En 2015 Sébastien Visentin, importateur passionné de vins français outre-Rhin, a dû chambouler ses plans suite aux tragiques incidents du Bataclan en délocalisant la présentation de Passion Terroir dans une salle berlinoise bien trop petite, sécurité oblige. Ce contretemps logistique ne nous a cependant pas empêché de nous délecter de l’excellence des meilleurs vins de l’Hexagone (voir par ailleurs). Cette année le grand rendez-vous à l’Ambassade de France a eu lieu pour notre plus grand plaisir avec la participation de plusieurs grandes figures de la viticulture française. Après 2013 et 2015 ce rendez-vous berlinois s’est peu à peu transformé en pèlerinage pour notre petit groupe de passionnés.
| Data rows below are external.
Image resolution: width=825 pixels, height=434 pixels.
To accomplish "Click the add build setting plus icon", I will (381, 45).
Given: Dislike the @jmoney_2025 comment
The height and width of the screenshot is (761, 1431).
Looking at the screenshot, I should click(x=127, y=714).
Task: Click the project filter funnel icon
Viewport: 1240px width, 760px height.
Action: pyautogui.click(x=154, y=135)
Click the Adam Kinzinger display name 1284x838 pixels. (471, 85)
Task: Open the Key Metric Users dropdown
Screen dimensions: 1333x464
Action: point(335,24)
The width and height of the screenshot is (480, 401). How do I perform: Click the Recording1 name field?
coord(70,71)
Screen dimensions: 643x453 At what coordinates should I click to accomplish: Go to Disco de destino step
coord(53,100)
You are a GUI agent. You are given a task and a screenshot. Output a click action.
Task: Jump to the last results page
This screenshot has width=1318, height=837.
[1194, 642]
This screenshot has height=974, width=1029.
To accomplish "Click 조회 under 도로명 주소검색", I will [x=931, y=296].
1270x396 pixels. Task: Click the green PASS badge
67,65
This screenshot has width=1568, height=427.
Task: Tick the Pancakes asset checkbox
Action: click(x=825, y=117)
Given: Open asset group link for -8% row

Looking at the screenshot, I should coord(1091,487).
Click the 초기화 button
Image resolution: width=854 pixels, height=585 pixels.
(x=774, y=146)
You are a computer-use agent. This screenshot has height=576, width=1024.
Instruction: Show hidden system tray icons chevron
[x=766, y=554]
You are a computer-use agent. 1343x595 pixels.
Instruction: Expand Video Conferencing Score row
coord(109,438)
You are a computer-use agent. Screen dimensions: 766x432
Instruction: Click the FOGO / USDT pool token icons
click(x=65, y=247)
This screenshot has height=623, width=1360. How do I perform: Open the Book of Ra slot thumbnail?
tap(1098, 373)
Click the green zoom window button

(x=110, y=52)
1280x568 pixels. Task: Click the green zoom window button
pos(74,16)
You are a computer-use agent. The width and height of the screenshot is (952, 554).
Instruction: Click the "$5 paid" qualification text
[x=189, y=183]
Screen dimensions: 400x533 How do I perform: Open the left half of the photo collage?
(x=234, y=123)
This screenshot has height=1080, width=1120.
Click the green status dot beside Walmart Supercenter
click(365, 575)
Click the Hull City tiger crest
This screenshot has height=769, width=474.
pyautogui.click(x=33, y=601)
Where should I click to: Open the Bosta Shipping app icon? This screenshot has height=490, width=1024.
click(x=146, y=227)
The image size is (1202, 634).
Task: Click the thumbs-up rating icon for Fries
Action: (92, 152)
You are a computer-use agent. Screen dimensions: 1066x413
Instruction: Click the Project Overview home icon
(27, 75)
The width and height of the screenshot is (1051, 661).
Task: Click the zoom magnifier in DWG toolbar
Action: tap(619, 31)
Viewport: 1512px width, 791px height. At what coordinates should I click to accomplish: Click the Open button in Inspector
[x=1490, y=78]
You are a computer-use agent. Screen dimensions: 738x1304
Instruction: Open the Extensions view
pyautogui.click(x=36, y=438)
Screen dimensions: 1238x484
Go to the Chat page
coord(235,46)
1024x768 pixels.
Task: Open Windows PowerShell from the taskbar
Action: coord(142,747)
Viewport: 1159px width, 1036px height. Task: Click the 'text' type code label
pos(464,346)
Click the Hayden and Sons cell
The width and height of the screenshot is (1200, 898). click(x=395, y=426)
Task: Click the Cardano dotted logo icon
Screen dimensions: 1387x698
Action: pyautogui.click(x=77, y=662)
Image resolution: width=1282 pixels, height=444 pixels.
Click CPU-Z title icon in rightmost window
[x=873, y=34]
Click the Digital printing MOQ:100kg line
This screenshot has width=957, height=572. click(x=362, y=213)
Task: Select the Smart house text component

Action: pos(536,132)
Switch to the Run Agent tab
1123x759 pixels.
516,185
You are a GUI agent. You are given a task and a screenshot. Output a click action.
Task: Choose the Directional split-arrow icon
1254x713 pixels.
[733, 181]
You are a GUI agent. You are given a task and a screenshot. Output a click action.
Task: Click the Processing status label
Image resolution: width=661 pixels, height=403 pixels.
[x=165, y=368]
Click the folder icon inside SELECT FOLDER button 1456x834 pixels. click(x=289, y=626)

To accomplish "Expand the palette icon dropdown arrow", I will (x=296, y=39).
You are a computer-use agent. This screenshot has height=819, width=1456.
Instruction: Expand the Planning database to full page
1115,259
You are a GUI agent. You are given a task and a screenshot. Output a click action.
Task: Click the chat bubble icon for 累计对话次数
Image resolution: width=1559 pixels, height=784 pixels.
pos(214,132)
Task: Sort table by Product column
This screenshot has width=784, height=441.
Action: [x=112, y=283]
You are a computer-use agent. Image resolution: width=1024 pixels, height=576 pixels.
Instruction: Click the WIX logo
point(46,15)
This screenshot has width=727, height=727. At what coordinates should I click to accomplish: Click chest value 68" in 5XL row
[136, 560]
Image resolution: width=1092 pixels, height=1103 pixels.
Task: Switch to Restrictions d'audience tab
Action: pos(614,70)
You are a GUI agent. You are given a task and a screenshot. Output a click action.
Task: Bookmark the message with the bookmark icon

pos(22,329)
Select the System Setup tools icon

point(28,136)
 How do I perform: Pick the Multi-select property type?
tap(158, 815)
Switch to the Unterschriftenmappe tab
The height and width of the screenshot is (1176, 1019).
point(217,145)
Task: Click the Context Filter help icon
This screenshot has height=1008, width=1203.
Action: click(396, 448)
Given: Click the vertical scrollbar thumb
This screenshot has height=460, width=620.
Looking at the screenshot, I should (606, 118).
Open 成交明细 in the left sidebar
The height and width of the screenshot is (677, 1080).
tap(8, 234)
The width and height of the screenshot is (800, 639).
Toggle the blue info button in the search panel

Il est 10 heures quand nous nous présentons au portique de sécurité de l’Ambassade avec un petit sentiment de déjà-vu… Les formalités vite passées nous nous rendons sans attendre à l’étage pour entamer une journée à la rencontre des quelques 60 vignerons représentés. Devant la multitude de vignerons présents la discipline est de mise : d’abord les Champagnes, les blancs puis les rouges ? Ou alors l’inverse ? Voici ci-dessous quelques coups de coeur de la dégustation où le niveau de qualité s’est révélé très élevé. Merci Sébastien pour cette initiative !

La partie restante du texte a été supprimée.